Copy the following records verbatim, line by line.

-------- Listing

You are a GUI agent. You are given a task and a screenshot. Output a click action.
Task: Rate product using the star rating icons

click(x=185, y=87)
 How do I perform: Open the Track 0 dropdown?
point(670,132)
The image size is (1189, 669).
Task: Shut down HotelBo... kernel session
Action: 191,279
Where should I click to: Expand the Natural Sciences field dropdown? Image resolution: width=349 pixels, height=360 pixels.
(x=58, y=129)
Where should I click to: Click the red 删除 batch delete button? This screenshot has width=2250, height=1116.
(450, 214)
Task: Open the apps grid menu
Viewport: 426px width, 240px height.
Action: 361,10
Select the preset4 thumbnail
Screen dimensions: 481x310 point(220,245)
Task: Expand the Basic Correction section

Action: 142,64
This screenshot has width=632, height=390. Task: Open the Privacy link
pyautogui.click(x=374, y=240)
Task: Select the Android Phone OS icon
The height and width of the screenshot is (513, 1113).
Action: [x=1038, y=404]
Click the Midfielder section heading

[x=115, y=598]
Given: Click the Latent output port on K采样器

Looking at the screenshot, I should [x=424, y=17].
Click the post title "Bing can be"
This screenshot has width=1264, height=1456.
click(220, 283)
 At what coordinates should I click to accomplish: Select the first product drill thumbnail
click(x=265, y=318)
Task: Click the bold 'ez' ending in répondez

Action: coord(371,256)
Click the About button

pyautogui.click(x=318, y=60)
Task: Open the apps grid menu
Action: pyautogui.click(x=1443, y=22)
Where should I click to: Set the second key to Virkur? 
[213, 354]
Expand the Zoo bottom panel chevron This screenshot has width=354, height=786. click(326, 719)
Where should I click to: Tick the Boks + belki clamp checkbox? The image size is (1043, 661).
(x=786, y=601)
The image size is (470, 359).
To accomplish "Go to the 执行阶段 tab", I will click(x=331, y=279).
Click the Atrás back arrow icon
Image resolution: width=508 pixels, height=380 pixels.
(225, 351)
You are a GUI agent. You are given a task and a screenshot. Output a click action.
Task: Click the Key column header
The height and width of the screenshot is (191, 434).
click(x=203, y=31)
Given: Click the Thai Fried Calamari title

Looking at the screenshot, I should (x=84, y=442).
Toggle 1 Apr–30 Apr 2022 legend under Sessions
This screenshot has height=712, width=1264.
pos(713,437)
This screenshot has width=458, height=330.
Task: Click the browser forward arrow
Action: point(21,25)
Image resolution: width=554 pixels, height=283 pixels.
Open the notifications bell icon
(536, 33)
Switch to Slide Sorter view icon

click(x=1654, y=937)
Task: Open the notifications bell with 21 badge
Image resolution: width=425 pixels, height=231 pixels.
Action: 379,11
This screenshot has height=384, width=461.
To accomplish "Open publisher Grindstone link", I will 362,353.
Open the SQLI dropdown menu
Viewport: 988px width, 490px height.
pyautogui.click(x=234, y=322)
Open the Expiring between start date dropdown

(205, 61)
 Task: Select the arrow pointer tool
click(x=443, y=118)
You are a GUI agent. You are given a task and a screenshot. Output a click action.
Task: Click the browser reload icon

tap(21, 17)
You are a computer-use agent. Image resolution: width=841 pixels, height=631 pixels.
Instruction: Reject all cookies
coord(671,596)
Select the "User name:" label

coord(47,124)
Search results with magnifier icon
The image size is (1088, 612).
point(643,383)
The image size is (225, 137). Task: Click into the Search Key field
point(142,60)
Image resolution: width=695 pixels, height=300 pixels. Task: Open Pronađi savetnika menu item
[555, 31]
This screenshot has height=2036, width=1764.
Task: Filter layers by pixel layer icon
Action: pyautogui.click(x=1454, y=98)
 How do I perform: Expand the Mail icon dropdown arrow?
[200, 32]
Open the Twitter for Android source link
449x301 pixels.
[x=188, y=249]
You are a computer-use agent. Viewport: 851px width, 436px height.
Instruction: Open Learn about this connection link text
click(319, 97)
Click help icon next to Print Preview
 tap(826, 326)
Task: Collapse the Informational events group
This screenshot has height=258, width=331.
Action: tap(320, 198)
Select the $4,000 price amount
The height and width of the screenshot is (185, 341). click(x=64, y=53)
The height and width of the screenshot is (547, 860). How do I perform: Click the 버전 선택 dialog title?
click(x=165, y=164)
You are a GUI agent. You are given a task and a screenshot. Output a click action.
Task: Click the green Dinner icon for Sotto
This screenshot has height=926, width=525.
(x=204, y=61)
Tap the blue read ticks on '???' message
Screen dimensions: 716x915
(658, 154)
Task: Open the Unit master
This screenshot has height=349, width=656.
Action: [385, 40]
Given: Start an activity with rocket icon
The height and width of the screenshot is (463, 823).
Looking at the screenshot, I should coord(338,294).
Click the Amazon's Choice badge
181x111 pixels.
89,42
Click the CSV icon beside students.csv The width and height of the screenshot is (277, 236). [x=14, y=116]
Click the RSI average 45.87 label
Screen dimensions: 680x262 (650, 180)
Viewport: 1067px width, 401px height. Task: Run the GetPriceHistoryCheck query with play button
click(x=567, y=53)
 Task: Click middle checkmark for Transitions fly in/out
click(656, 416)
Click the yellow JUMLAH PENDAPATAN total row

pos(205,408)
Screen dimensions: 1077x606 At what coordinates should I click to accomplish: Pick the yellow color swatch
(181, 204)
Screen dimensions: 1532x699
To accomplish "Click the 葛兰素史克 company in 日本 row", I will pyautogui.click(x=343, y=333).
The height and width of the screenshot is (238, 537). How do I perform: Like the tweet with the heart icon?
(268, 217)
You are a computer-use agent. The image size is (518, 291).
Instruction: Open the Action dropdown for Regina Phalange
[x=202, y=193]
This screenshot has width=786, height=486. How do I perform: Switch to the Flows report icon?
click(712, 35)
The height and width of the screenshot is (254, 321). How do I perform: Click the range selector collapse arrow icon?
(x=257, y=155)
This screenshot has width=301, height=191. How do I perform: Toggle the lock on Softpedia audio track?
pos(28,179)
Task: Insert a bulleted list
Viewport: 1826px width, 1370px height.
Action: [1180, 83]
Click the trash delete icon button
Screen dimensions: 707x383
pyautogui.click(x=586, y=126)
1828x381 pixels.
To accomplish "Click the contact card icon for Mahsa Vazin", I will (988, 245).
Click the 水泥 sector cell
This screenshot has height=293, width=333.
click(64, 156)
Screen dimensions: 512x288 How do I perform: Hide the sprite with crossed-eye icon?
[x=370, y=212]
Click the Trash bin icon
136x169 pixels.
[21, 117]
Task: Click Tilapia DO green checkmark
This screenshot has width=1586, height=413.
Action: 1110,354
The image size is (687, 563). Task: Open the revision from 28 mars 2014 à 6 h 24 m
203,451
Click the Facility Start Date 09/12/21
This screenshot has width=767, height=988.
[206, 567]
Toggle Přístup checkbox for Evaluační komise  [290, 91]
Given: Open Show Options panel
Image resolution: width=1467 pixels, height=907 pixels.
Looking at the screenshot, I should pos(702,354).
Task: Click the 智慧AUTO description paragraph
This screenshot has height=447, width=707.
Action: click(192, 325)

----------------

Task result:
You are a GUI agent. You are given a task and a screenshot. Output a click action.
Task: Rate product using the star rating icons

click(x=185, y=87)
 How do I perform: Open the Track 0 dropdown?
point(670,132)
The image size is (1189, 669).
Task: Shut down HotelBo... kernel session
Action: 191,279
Where should I click to: Expand the Natural Sciences field dropdown? Image resolution: width=349 pixels, height=360 pixels.
(x=58, y=129)
Where should I click to: Click the red 删除 batch delete button? This screenshot has width=2250, height=1116.
(450, 214)
Task: Open the apps grid menu
Viewport: 426px width, 240px height.
Action: 361,10
Select the preset4 thumbnail
Screen dimensions: 481x310 point(220,245)
Task: Expand the Basic Correction section

Action: 142,64
This screenshot has width=632, height=390. Task: Open the Privacy link
pyautogui.click(x=374, y=240)
Task: Select the Android Phone OS icon
The height and width of the screenshot is (513, 1113).
Action: [x=1038, y=404]
Click the Midfielder section heading

[x=115, y=598]
Given: Click the Latent output port on K采样器

Looking at the screenshot, I should [x=424, y=17].
Click the post title "Bing can be"
This screenshot has width=1264, height=1456.
click(220, 283)
 At what coordinates should I click to accomplish: Select the first product drill thumbnail
click(x=265, y=318)
Task: Click the bold 'ez' ending in répondez

Action: coord(371,256)
Click the About button

pyautogui.click(x=318, y=60)
Task: Open the apps grid menu
Action: pyautogui.click(x=1443, y=22)
Where should I click to: Set the second key to Virkur? 
[213, 354]
Expand the Zoo bottom panel chevron This screenshot has width=354, height=786. click(326, 719)
Where should I click to: Tick the Boks + belki clamp checkbox? The image size is (1043, 661).
(x=786, y=601)
The image size is (470, 359).
To accomplish "Go to the 执行阶段 tab", I will click(x=331, y=279).
Click the Atrás back arrow icon
Image resolution: width=508 pixels, height=380 pixels.
(225, 351)
You are a GUI agent. You are given a task and a screenshot. Output a click action.
Task: Click the Key column header
The height and width of the screenshot is (191, 434).
click(x=203, y=31)
Given: Click the Thai Fried Calamari title

Looking at the screenshot, I should (x=84, y=442).
Toggle 1 Apr–30 Apr 2022 legend under Sessions
This screenshot has height=712, width=1264.
pos(713,437)
This screenshot has width=458, height=330.
Task: Click the browser forward arrow
Action: point(21,25)
Image resolution: width=554 pixels, height=283 pixels.
Open the notifications bell icon
(536, 33)
Switch to Slide Sorter view icon

click(x=1654, y=937)
Task: Open the notifications bell with 21 badge
Image resolution: width=425 pixels, height=231 pixels.
Action: 379,11
This screenshot has height=384, width=461.
To accomplish "Open publisher Grindstone link", I will 362,353.
Open the SQLI dropdown menu
Viewport: 988px width, 490px height.
pyautogui.click(x=234, y=322)
Open the Expiring between start date dropdown

(205, 61)
 Task: Select the arrow pointer tool
click(x=443, y=118)
You are a GUI agent. You are given a task and a screenshot. Output a click action.
Task: Click the browser reload icon

tap(21, 17)
You are a computer-use agent. Image resolution: width=841 pixels, height=631 pixels.
Instruction: Reject all cookies
coord(671,596)
Select the "User name:" label

coord(47,124)
Search results with magnifier icon
The image size is (1088, 612).
point(643,383)
The image size is (225, 137). Task: Click into the Search Key field
point(142,60)
Image resolution: width=695 pixels, height=300 pixels. Task: Open Pronađi savetnika menu item
[555, 31]
This screenshot has height=2036, width=1764.
Task: Filter layers by pixel layer icon
Action: pyautogui.click(x=1454, y=98)
 How do I perform: Expand the Mail icon dropdown arrow?
[200, 32]
Open the Twitter for Android source link
449x301 pixels.
[x=188, y=249]
You are a computer-use agent. Viewport: 851px width, 436px height.
Instruction: Open Learn about this connection link text
click(319, 97)
Click help icon next to Print Preview
 tap(826, 326)
Task: Collapse the Informational events group
This screenshot has height=258, width=331.
Action: tap(320, 198)
Select the $4,000 price amount
The height and width of the screenshot is (185, 341). click(x=64, y=53)
The height and width of the screenshot is (547, 860). How do I perform: Click the 버전 선택 dialog title?
click(x=165, y=164)
You are a GUI agent. You are given a task and a screenshot. Output a click action.
Task: Click the green Dinner icon for Sotto
This screenshot has height=926, width=525.
(x=204, y=61)
Tap the blue read ticks on '???' message
Screen dimensions: 716x915
(658, 154)
Task: Open the Unit master
This screenshot has height=349, width=656.
Action: [385, 40]
Given: Start an activity with rocket icon
The height and width of the screenshot is (463, 823).
Looking at the screenshot, I should coord(338,294).
Click the Amazon's Choice badge
181x111 pixels.
89,42
Click the CSV icon beside students.csv The width and height of the screenshot is (277, 236). [x=14, y=116]
Click the RSI average 45.87 label
Screen dimensions: 680x262 (650, 180)
Viewport: 1067px width, 401px height. Task: Run the GetPriceHistoryCheck query with play button
click(x=567, y=53)
 Task: Click middle checkmark for Transitions fly in/out
click(656, 416)
Click the yellow JUMLAH PENDAPATAN total row

pos(205,408)
Screen dimensions: 1077x606 At what coordinates should I click to accomplish: Pick the yellow color swatch
(181, 204)
Screen dimensions: 1532x699
To accomplish "Click the 葛兰素史克 company in 日本 row", I will pyautogui.click(x=343, y=333).
The height and width of the screenshot is (238, 537). How do I perform: Like the tweet with the heart icon?
(268, 217)
You are a computer-use agent. The image size is (518, 291).
Instruction: Open the Action dropdown for Regina Phalange
[x=202, y=193]
This screenshot has width=786, height=486. How do I perform: Switch to the Flows report icon?
click(712, 35)
The height and width of the screenshot is (254, 321). How do I perform: Click the range selector collapse arrow icon?
(x=257, y=155)
This screenshot has width=301, height=191. How do I perform: Toggle the lock on Softpedia audio track?
pos(28,179)
Task: Insert a bulleted list
Viewport: 1826px width, 1370px height.
Action: [1180, 83]
Click the trash delete icon button
Screen dimensions: 707x383
pyautogui.click(x=586, y=126)
1828x381 pixels.
To accomplish "Click the contact card icon for Mahsa Vazin", I will (988, 245).
Click the 水泥 sector cell
This screenshot has height=293, width=333.
click(64, 156)
Screen dimensions: 512x288 How do I perform: Hide the sprite with crossed-eye icon?
[x=370, y=212]
Click the Trash bin icon
136x169 pixels.
[21, 117]
Task: Click Tilapia DO green checkmark
This screenshot has width=1586, height=413.
Action: 1110,354
The image size is (687, 563). Task: Open the revision from 28 mars 2014 à 6 h 24 m
203,451
Click the Facility Start Date 09/12/21
This screenshot has width=767, height=988.
[206, 567]
Toggle Přístup checkbox for Evaluační komise  [290, 91]
Given: Open Show Options panel
Image resolution: width=1467 pixels, height=907 pixels.
Looking at the screenshot, I should pos(702,354).
Task: Click the 智慧AUTO description paragraph
This screenshot has height=447, width=707.
Action: click(192, 325)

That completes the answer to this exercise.